** YOUR OBJECTIVE **
The pictures in the listing below are to be skipped, while the lines between the line holding "Instruction: Select the In standby row label" and the line holding "You are a computer-use agent. 1101x721", inclusive, are to be output exactly.
· · · ·
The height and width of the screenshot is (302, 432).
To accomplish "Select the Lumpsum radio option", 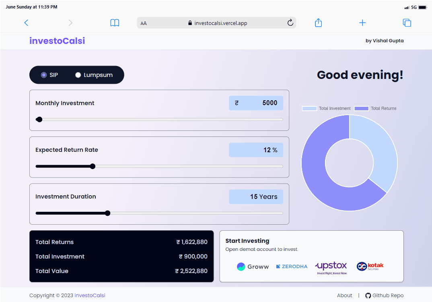I will point(78,75).
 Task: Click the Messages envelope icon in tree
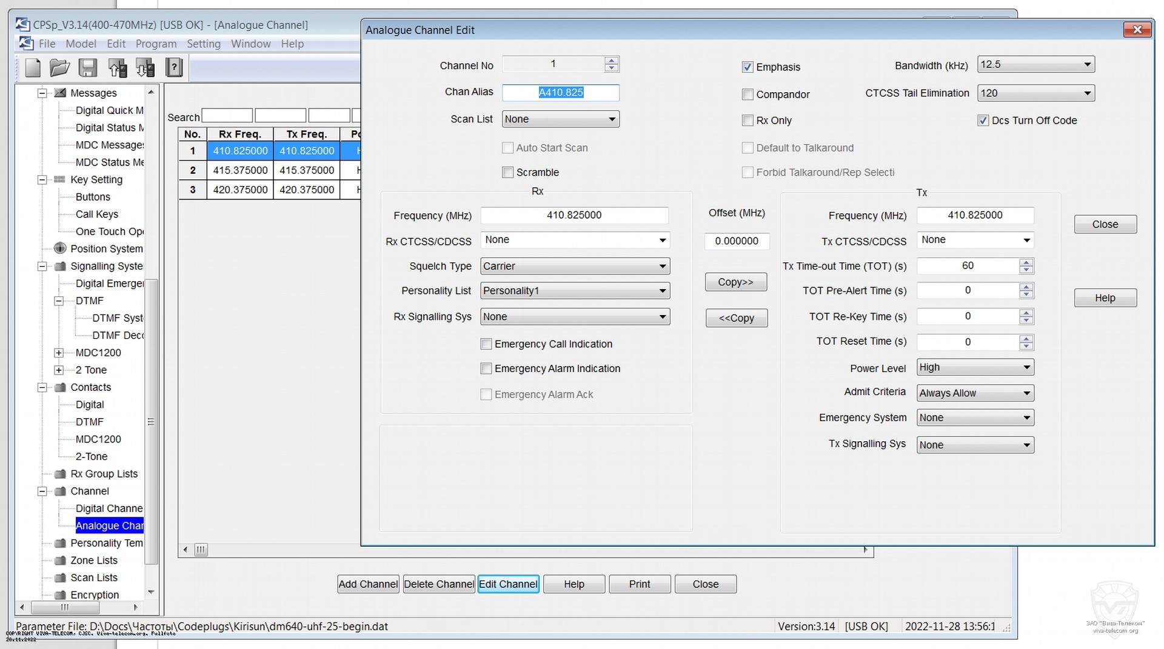(x=60, y=93)
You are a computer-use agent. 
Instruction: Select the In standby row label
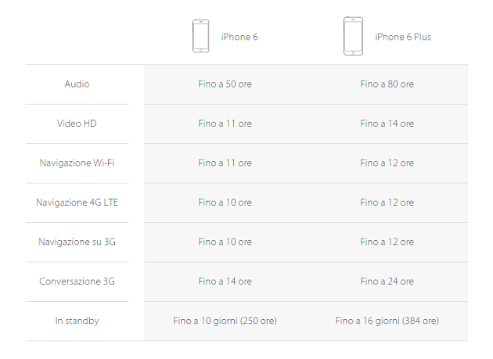pyautogui.click(x=77, y=321)
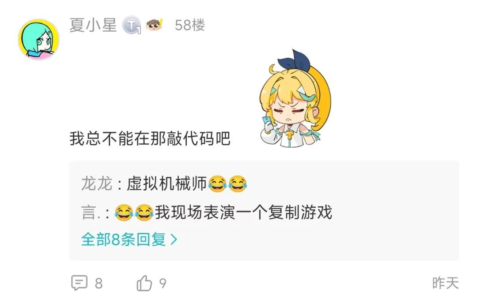The width and height of the screenshot is (477, 299).
Task: Like the comment with thumbs-up icon
Action: [x=144, y=283]
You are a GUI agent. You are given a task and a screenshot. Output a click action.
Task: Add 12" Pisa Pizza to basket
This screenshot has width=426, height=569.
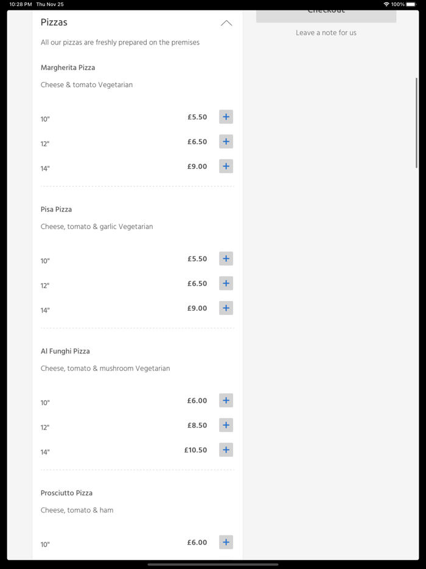click(226, 283)
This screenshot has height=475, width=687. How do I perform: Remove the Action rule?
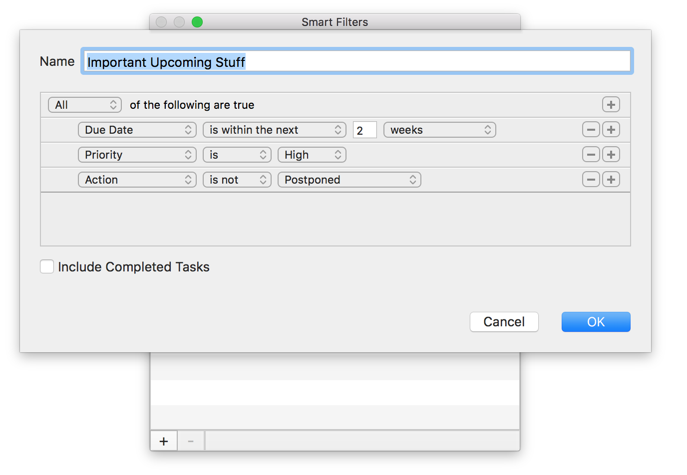[591, 180]
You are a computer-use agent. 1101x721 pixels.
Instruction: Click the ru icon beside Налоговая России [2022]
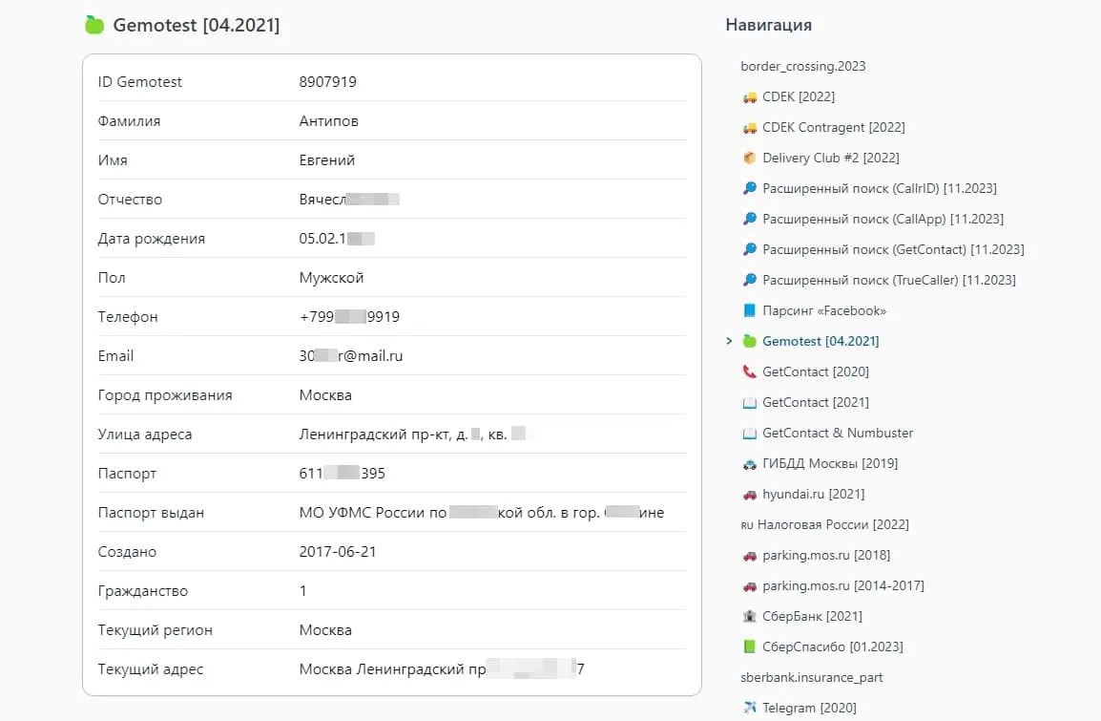click(x=748, y=524)
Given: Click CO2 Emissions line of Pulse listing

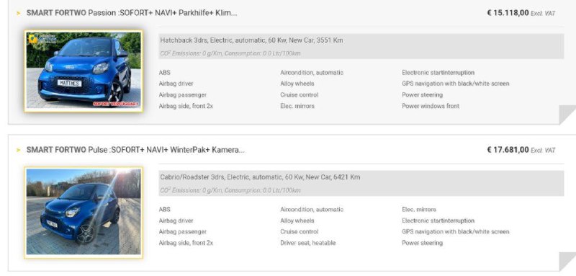Looking at the screenshot, I should (230, 190).
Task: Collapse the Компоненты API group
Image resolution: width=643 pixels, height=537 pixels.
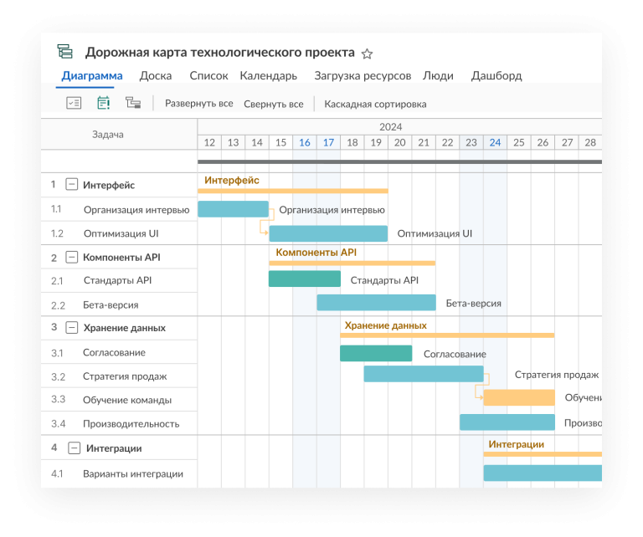Action: [72, 257]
· · · ·
** COMPLETED TASK **
Instruction: Select the In standby row label
pyautogui.click(x=77, y=321)
The width and height of the screenshot is (477, 299).
Task: Like the comment with thumbs-up icon
Action: [x=144, y=283]
You are a GUI agent. You are given a task and a screenshot. Output a click action.
Task: Add 12" Pisa Pizza to basket
This screenshot has width=426, height=569.
click(226, 283)
This screenshot has height=475, width=687. How do I perform: Remove the Action rule?
[591, 180]
You are a computer-use agent. 1101x721 pixels.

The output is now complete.